With Windows NT, you can assign security at two different levels – on a per user basis, and on a group basis. So, if there is a user called Jane who belongs to the Marketing User Group, you can affect Jane’s access permissions by either assigning permissions to her account, or to her group. So what happens if Jane’s group has Modify Access to a document, but Jane is only assigned Read Access? Surprising enough, the least restrictive of the two permission sets takes precedence, in this case, the Modify Access. The one glaring exception is the No Access permission. If a No Access permission is assigned at any level, the user has no access, regardless if any other permissions assigned. So if the Marketing Group is assigned No Access, Jane would have no access even if her account is assigned Full Control.
So there you have it, NT file level security at a glance. There is so much more to it, but as this is an intro article, a more in-depth exploration of NT file security seems more appropriate in a separate article. With that said, let’s take a look at some of the other features of NTFS.
Another useful feature is compression. It works transparently (like DriveSpace), and can be assigned to individual files (unlike DriveSpace). To turn on compression for a file, right-click on it and choose Properties. From the Properties menu, you can check the Compressed attribute. The same can be done on a directory.
But what is even more useful is the encrypted file system (EFS) included in NTFS 5.0. With EFS, you can actually encrypt a file, rather than just protect it via permissions. This is a long overdue feature since there are other operating systems on the market which will read files on an NTFS volume while bypassing the NT security. BeOS is one example, one which I have used. Various flavors of Linux might also provide similar functionality, though I have yet to personally encounter one. However, if a file is encrypted, then such dangers are drastically mitigated. NT5’s EFS is a system level service, which means it runs even when all users are logged off. This also prevents hackers from easily disabling the program, as is the case with user mode encryption programs. Moreover, the encryption system works transparently with respect to the user. What that means is that if a user has permissions to decrypt the file, then when the file is being accessed, it will be decrypted seamlessly, without any user intervention. On the other hand, if the user does not have appropriate access, then an “Access Denied” error will pop up.

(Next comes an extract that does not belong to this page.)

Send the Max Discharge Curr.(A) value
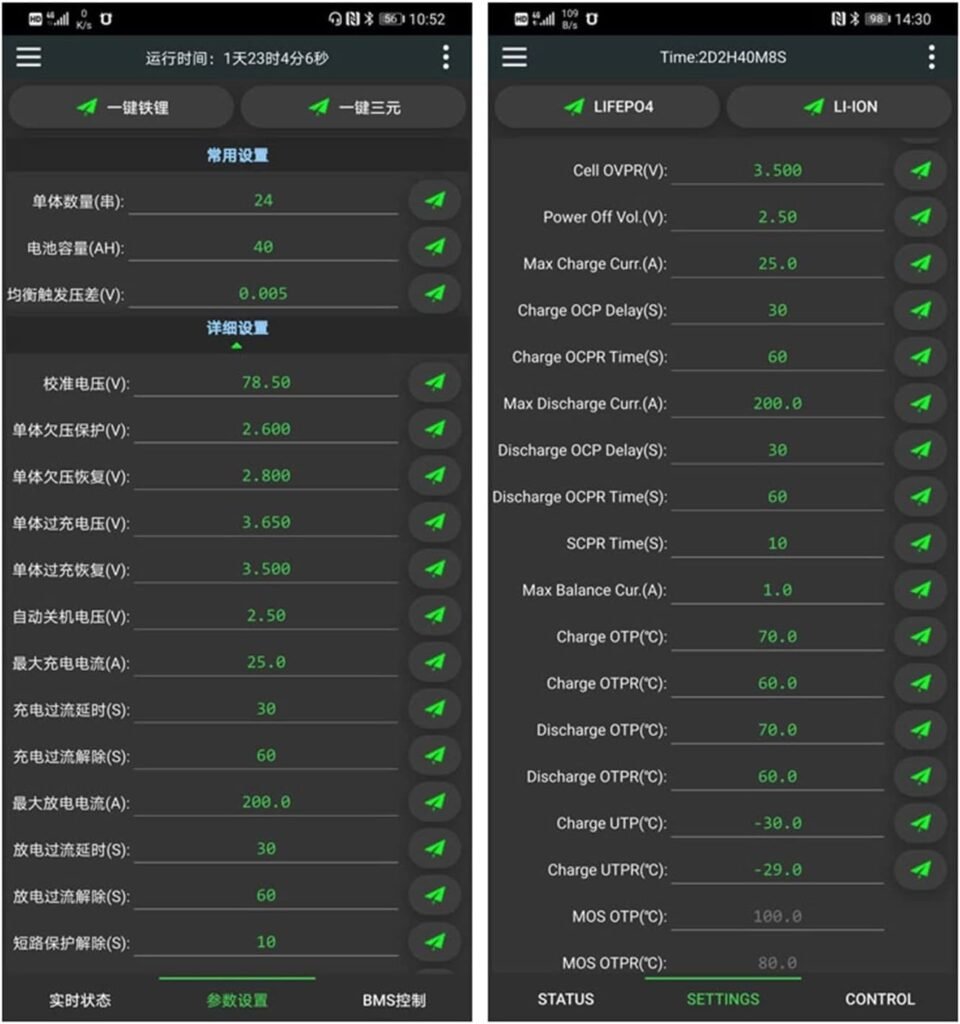Image resolution: width=960 pixels, height=1024 pixels. [920, 404]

In principle, EFS works on a public/private key system (via CryptoAPI if you are interested). When a file is encrypted, a file encryption key (FEK) is automatically generated. That randomly generated FEK is used to encrypt the file(or folder). The FEK is then, itself, encrypted using the user’s public key. A list of encrypted FEKs is stored as a part of the file content. When the user tries to access the file, the system will attempt to decrypt the FEK with the user’s private key. If it succeeds, then the decrypted FEK is then used to decrypt the actual file. However, if a file is copied to a non-NTFS partition, then a plaintext version of the file is created.
To activate encryption, simply right-click on a folder and choose Properties from the popup. Then simply check the Encrypt checkbox. By default, Windows Explorer will only allow folders to be encrypted (which is the recommended method). However, the command CIPHER can be used to encrypt on a per file basis. To encrypt:
CIPHER /e myfile.txt
CIPHER /d myfile.txt
The other nice thing about EFS is that it offers a data recovery mechanism. A data recovery agent is automatically configured. In a Windows 2000 domain, that defaults to the domain admin. The assigned security agent could then decrypt any file that is under his scope. It is important to note that when recovery occurs, only the file’s FEK is revealed, and NOT the user’s public key. This way, it prevents the security agent from accessing files that are not under his scope. As always, the domain admin will have the power to delegate security recovery rights to other user groups as to provide both flexibility and redundancy.